-------- Extract to read --------
Allergic to Gluten? Celiac Disease Explained

Allergic to Gluten? Celiac Disease Explained

Are you allergic to gluten? Celiac disease is a digestive disorder resulting from the inability of an individual to properly digest gluten, a protein commonly found in bread, pasta and many other foods containing wheat, barley or rye. A person with Celiac disease who consumes gluten will damage the surface of their small intestine and will be unable to absorb certain nutrients. This can lead to deficiencies that deprive organs, bones and tissues of vital nutrients which in turn, cause other illnesses and growth stunting. While there is no cure for Celiac disease, a person can live a healthy and manageable life with the disease.

Causes

The cause of Celiac disease is unknown, although it is most commonly inherited. It can also be caused by trauma, such as an infection or injury to the small intestine. The small intestine is lined with villi, small hair-like projections which absorb nutrients from the food we eat. However, in people with celiac disease, these villi are damaged. This causes vital nutrients to pass through the small intestine instead of being absorbed into the body.

Symptoms

Symptoms of Celiac disease can vary from patient to patient. However, common gastrointestinal symptoms include diarrhea, abdominal pain and bloating. In addition, Celiac disease may cause symptoms unrelated to digestion including anemia, irritability or depression, joint pain, muscle cramps, skin rash and mouth sores. Weight loss and stunted growth are indications that Celiac disease has progressed to malabsorption.

Treatment

The most important part of treatment is to eliminate gluten from the diet. This includes foods that contain any type of wheat, barley or rye. This includes food such as bread, cereal, crackers, cookies, cakes, pasta and pizza crust. To be sure, patients should check food labels for gluten. While this may complicate an individual’s diet, there are still many common foods which can be eaten on a gluten-free diet. These foods include meat, fish, poultry, dairy products, fruits, vegetables, rice, and gluten-free flours such as rice, soy and corn. In addition, many food manufacturers are making gluten-free products to serve the Celiac population.

Because a gluten-free diet is difficult to follow, and must be followed strictly, is may be best for a patient to consult a dietitian.  A dietitian can help create an adequate diet that is gluten free. This includes finding gluten-free substitutes and advising the use of nutritional supplements if needed.

Most patients with Celiac disease have no complications if they follow a gluten-free diet. If a modified diet does not improve the condition, other treatments may be used. These treatments include medication which control intestinal inflammation and other conditions resulting from malabsorption.
-------- Provided records --------
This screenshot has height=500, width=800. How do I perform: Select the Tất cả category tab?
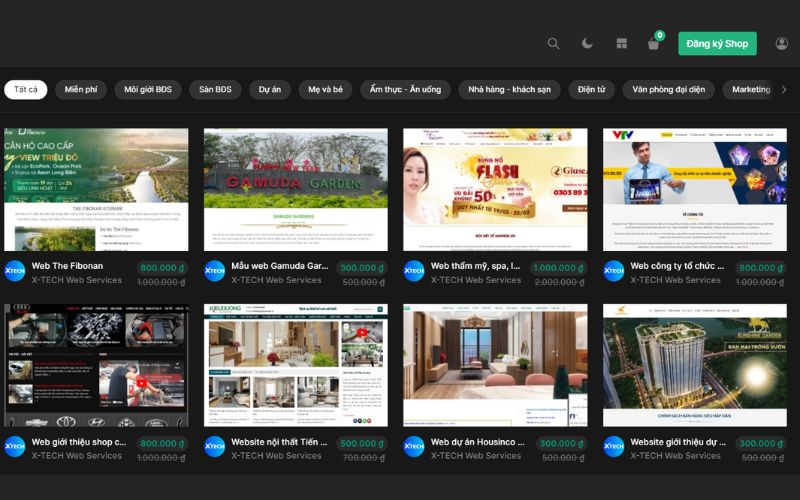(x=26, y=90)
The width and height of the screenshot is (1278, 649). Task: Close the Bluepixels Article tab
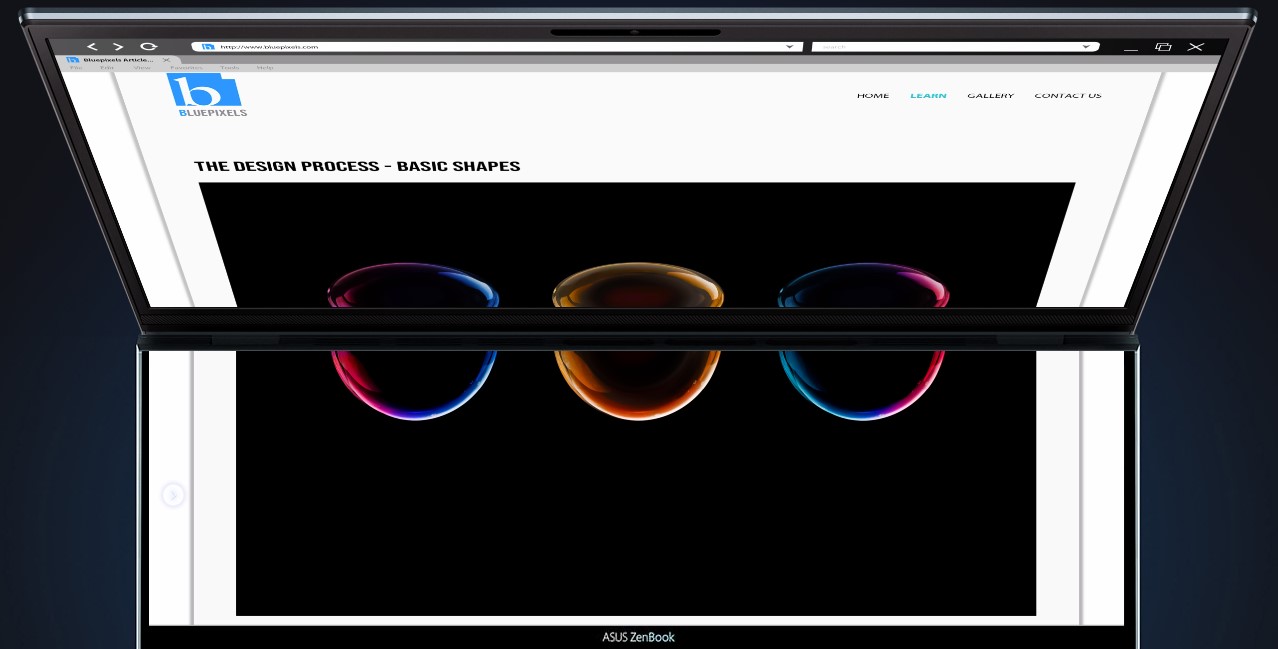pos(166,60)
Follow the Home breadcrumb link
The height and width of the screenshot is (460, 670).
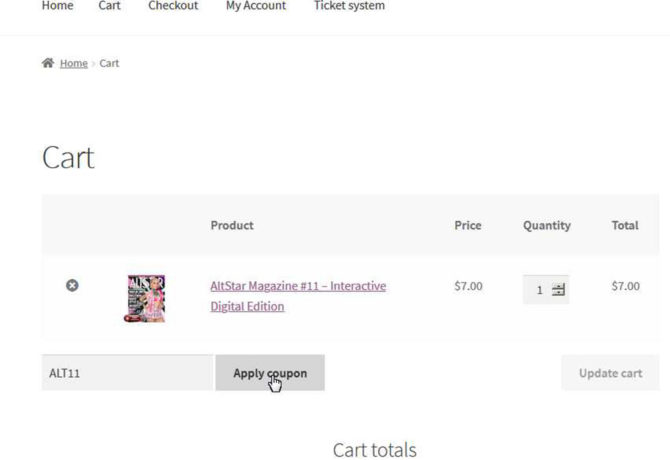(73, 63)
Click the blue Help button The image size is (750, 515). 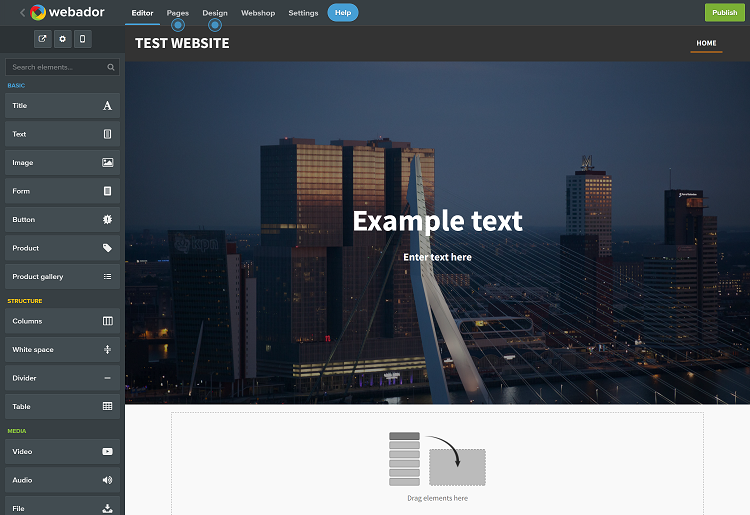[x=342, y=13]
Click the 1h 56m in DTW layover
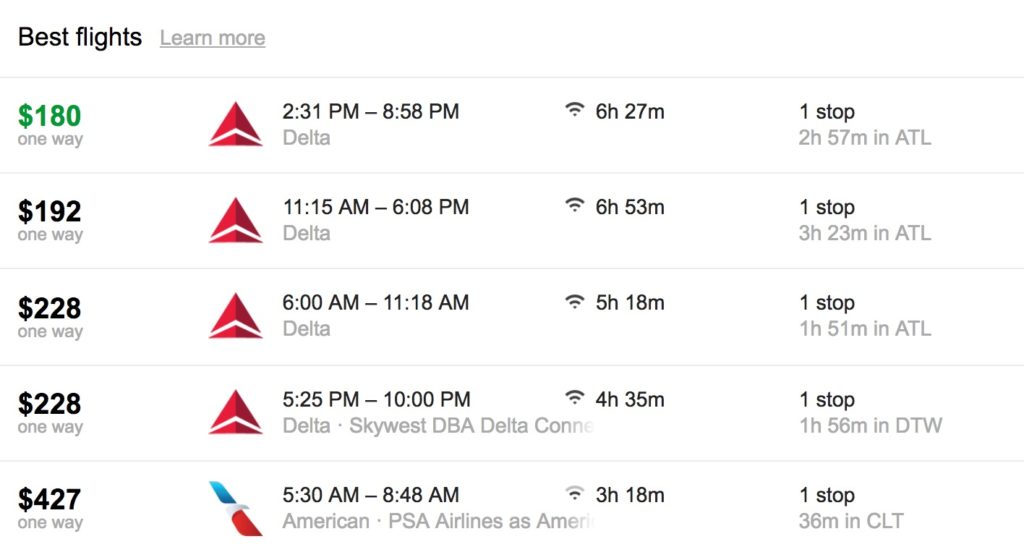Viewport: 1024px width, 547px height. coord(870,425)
--------
-------- Provided records --------
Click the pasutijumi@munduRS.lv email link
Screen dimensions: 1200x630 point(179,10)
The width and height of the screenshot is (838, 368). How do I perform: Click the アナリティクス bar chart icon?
--------
# To do
a - According to the text on celiac disease, which symptoms may the condition cause that are unrelated to digestion?
b - In the text on celiac disease, what are the villi that line the small intestine?
c - Reproduce everything in the text on celiac disease from "The cause of" down to "into the body.".
The material comes from a separate source and has no connection to the text on celiac disease.

# Responses by item number
a -
- Anemia
- Irritability or depression
- Joint pain
- Muscle cramps
- Skin rash
- Mouth sores

b - Small hair-like projections that absorb nutrients from the food we eat.

c -
The cause of Celiac disease is unknown, although it is most commonly inherited. It can also be caused by trauma, such as an infection or injury to the small intestine. The small intestine is lined with villi, small hair-like projections which absorb nutrients from the food we eat. However, in people with celiac disease, these villi are damaged. This causes vital nutrients to pass through the small intestine instead of being absorbed into the body.